The original station buildings were replaced by W. Bell, architect for the North Eastern Railway, between 1889 and 1890, by new booking offices constructed over the platforms. A turret clock with dead-beat pin wheel escapement by Potts of Leeds was installed showing the time of two external illuminated dials about 3 ft 4 in in diameter, facing the station entrance, and one inside dial showing into the booking hall, and another in the ticket office.

These buildings survived until the mid-1960s, when they were replaced with a prefabricated structure by British Rail. During this time, the station roof was replaced with individual canopies over each platform.

Following closure for conversion in the early 1980s, the platform-level canopies and ramps from the entrance to the platform were retained, with the 1960s station entrance being replaced by a new structure.

==Regeneration==
By the end of the 2000s, the station structure was again becoming dated. Nexus drew up plans to replace it with facilities which would provide "a visually striking new gateway to the town centre". The new station was fully completed in September 2012, with changes including passenger lifts, wave-shaped canopies for each platform, and a new black, white and blue colour scheme. The ramps that had formerly provided access to the platforms were replaced with stairs.

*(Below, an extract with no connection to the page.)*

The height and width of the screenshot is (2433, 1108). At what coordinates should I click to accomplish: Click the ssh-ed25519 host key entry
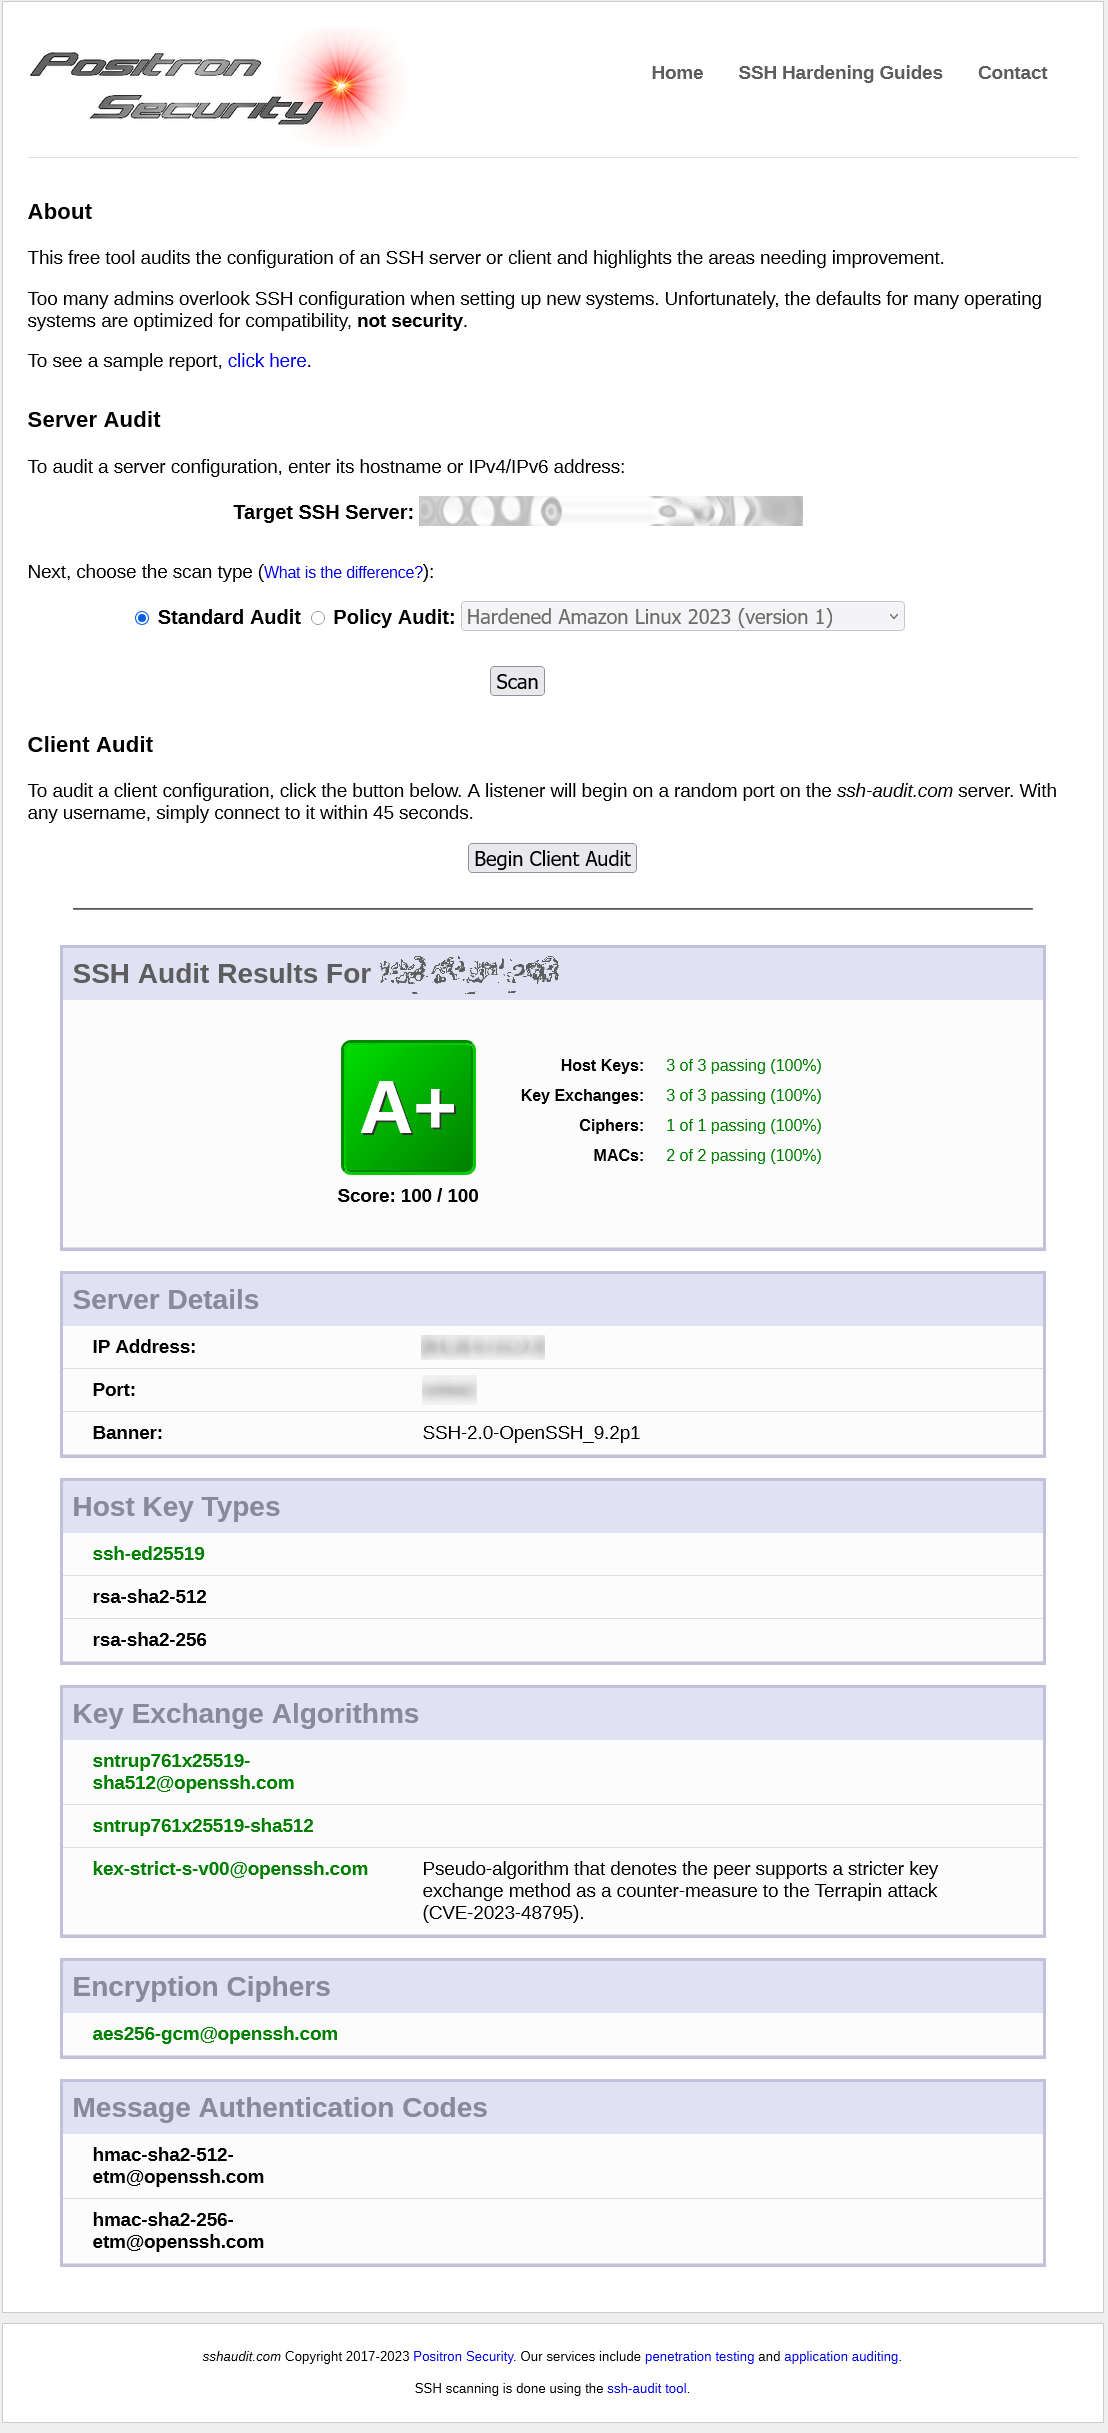148,1554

Prior to refurbishment, the station had three platforms – consisting of two through platforms, and a bay platform at the south west of the station. The former bay platform, located at the south-west of the station, was used by terminating services from St James. Following the network's extension to Wearside in March 2002, these services were withdrawn.

== Facilities ==
Step-free access is available at all stations across the Tyne and Wear Metro network, with two lifts and ramps providing step-free access to platforms at North Shields. The station is equipped with ticket machines, sheltered waiting area, seating, next train information displays, timetable posters, and an emergency help point on both platforms. Ticket machines are able to accept payment with credit and debit card (including contactless payment), notes and coins. The station is fitted with automatic ticket barriers, which were installed following the station's refurbishment in 2012, as well as smartcard validators, which feature at all stations. The station also housed a Nexus TravelShop, which was located to the right of the station entrance. This has now closed.

There is no dedicated car parking available at the station. A taxi rank is located off Nile Street. There is the provision for cycle parking, with five cycle pods available for use.

== Services ==
As of April 2021, the station is served by up to five trains per hour on weekdays and Saturday, and up to four trains per hour during the evening and on Sunday.